→ Exercise text:

++++++++++

Oatmeal Cranberry Pecan Cookies – Soft, Chewy, and Perfectly Spiced


  • Author: Lyndy
  • Total Time: 27 minutes
  • Yield: 2430 cookies 1x
  • Diet: Vegetarian

Description

Oatmeal Cranberry Pecan Cookies are soft, chewy, and bursting with cozy flavor. Filled with buttery oats, tart cranberries, and toasted pecans, these cookies bring warmth and nostalgia to every bite. Perfect for holidays, bake sales, or afternoon treats, they’re easy to make and guaranteed to please.

++++++++++

→ Provided material:
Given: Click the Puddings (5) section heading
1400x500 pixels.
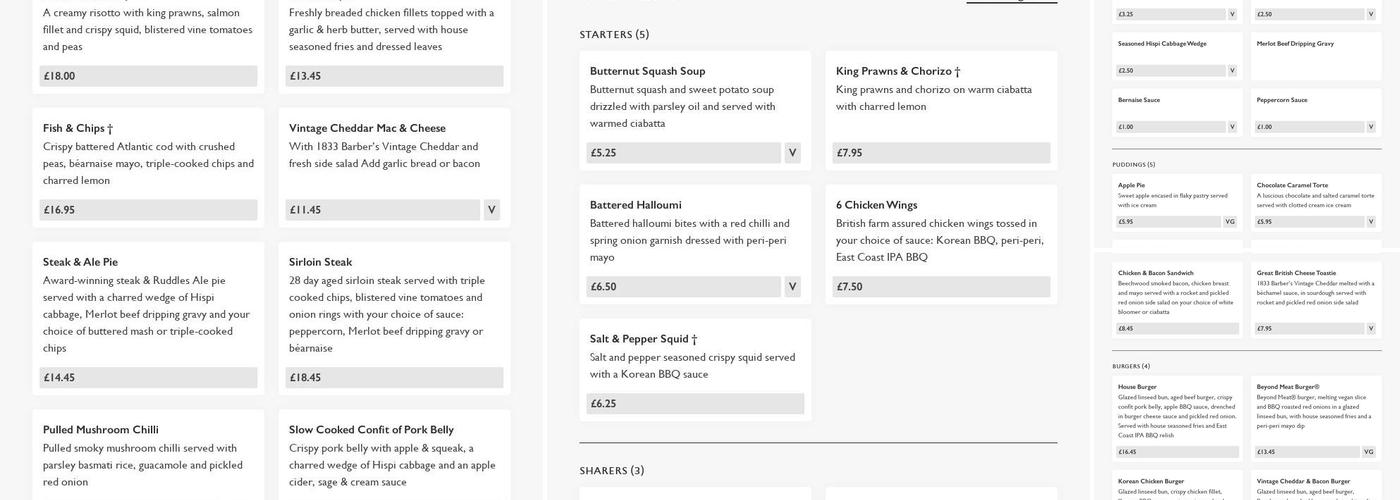Looking at the screenshot, I should click(x=1133, y=165).
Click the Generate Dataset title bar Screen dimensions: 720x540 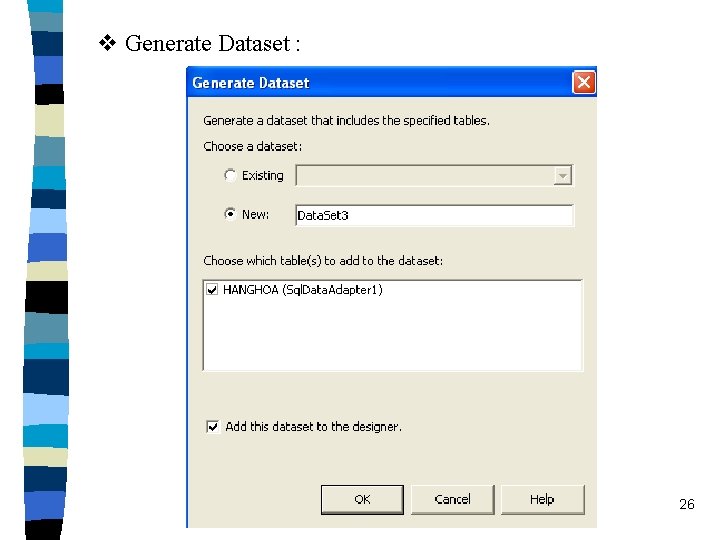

++++++++++

Transcribe the stretch of the cookie recipe from "Oatmeal Cranberry Pecan Cookies are" through "guaranteed to please.". Base your work solely on the cookie recipe, not on the data.

→ Expected output:
Oatmeal Cranberry Pecan Cookies are soft, chewy, and bursting with cozy flavor. Filled with buttery oats, tart cranberries, and toasted pecans, these cookies bring warmth and nostalgia to every bite. Perfect for holidays, bake sales, or afternoon treats, they’re easy to make and guaranteed to please.